Pruning smarter / Best way to use tags?

thedaveCA · October 21, 2021, 8:56pm

I’m looking for some advice about how people are using tags, or whether there is a better approach to forgetting old snapshots than what I am doing.

restic has been a fantastic set-it-and-forget-it solution for me, with the one exception that I can’t quite figure out how to automatically forget content. I have a set of scripts across various machines that do backups at their own convenience/schedule, in some cases users a --files-from is generated automatically.

My goal is to do something like this:

restic forget --tag userdata --keep-last 3 --keep-daily 7

I was using tags based on the type of content (configuration, logs, userdata, vm-images, etc) with the intention of being able to do prune by content type.

Where this falls down is when a user adds a folder to their list (as provided by --files-from or a wildcard), it causes the prior snapshot to be retained forever as restic sees it as unique.

For example, I have this snapshot that I wanted deleted years ago:

dfae38ff  2019-10-21 11:04:22  yar.example.com  userdata     /mnt/backups/important/bob
                                                             /mnt/backups/important/joe

But it will be retained forever, because the subsequent snapshot added a new path, which is seen as unique:

`dfae38ff  2021-10-21 11:05:55  yar.example.com  userdata    /mnt/backups/important/bob
                                                             /mnt/backups/important/joe
                                                             /mnt/backups/important/sue`

In reality there is nothing special about dfae38ff that would make me want to retain it – I understand that when a path is removed, the situation could be different in some cases, although for me it is all the same.

I’m guessing the best way to handle this would be to use unique tags for each “job”, and then in forget use --group-by "host,tags"? Is there a better way to handle this? Or is there a better way to use restic as a whole?

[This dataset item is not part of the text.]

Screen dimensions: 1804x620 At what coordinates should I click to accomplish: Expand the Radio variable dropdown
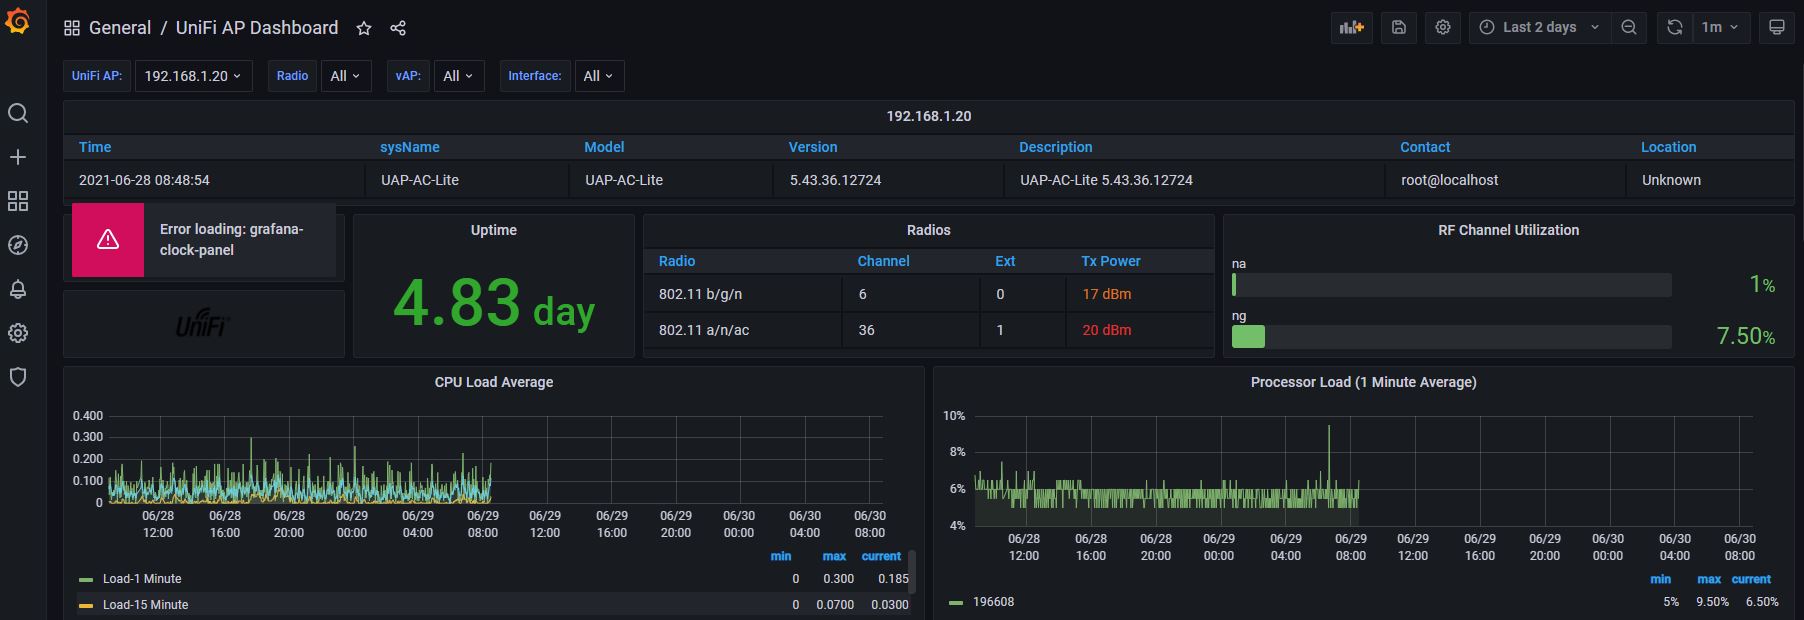pos(345,76)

rawtaz · October 21, 2021, 9:21pm

I agree with your assessment. Although nowadays I only use tags for the grouping. The reason is that my clients changed their hostname depending on which network they were on, so that messed it up for me. But now, I just set a specific tag per client, and group on tags, and forget with a simple policy like yours. You might want to do the same, unless you know you have consistent hostnames (then again, what’s the point of grouping on hostname too, if each one of your jobs have its own tag anyway).

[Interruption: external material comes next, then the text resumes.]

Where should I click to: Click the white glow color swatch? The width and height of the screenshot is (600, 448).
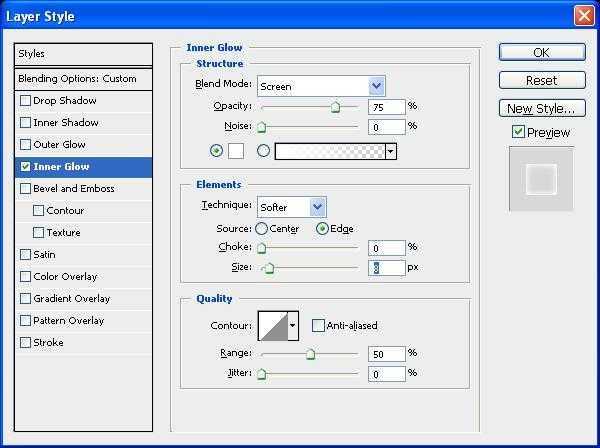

thedaveCA · October 21, 2021, 9:40pm

I do have consistent hostnames. Actually now that I think about it, technically some jobs can run from different hosts (against the same data), but it isn’t happening regularly.

I like having the host field, but I wonder if I need it? Maybe I should repurpose this field for the “job” so that I can continue to use tags to assign retention policies? This would work well for jobs that technically can run from different hosts.

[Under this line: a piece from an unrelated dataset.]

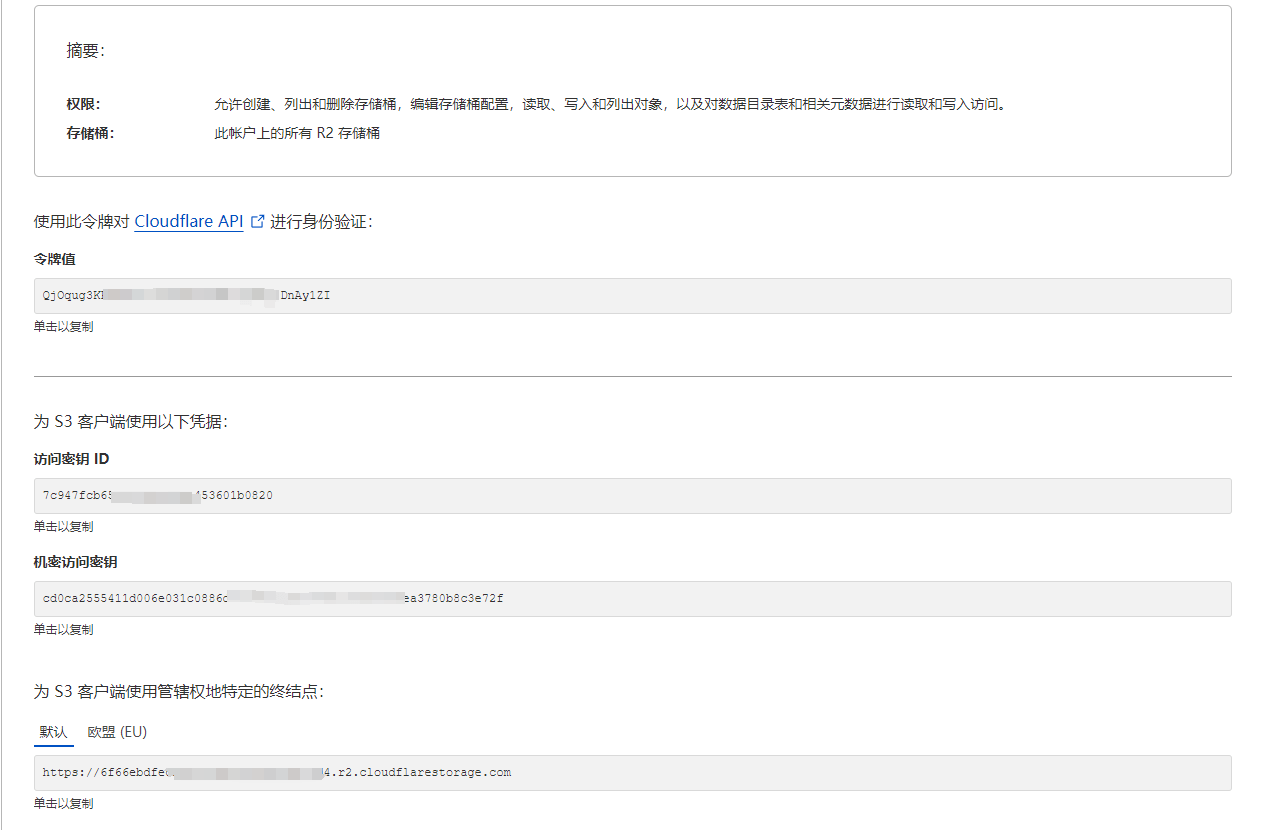Click 单击以复制 below the 令牌值 field
This screenshot has height=830, width=1262.
pyautogui.click(x=62, y=326)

rawtaz · October 21, 2021, 9:42pm

You can have multiple tags in snapshots, but it should be fine to reuse the host field as well - it doesn’t have to be an actual hostname as you can set it to whatever you want basically.

ctonsing · October 22, 2021, 8:34am

Interesting discussion. My situation is similar: for various reasons I need multiple tags per snapshot, to link it to a certain backup task and to identify the specific execution of the task. I fix the hostname so that even if the machine should be re-created with a different actual hostname and the backups fired up again, it would still report the same hostname to restic. Then for the forget operation, I group by host only. This enables me to execute the retention policy across all snapshots in the given task irrespective of the paths which may change over time for the task.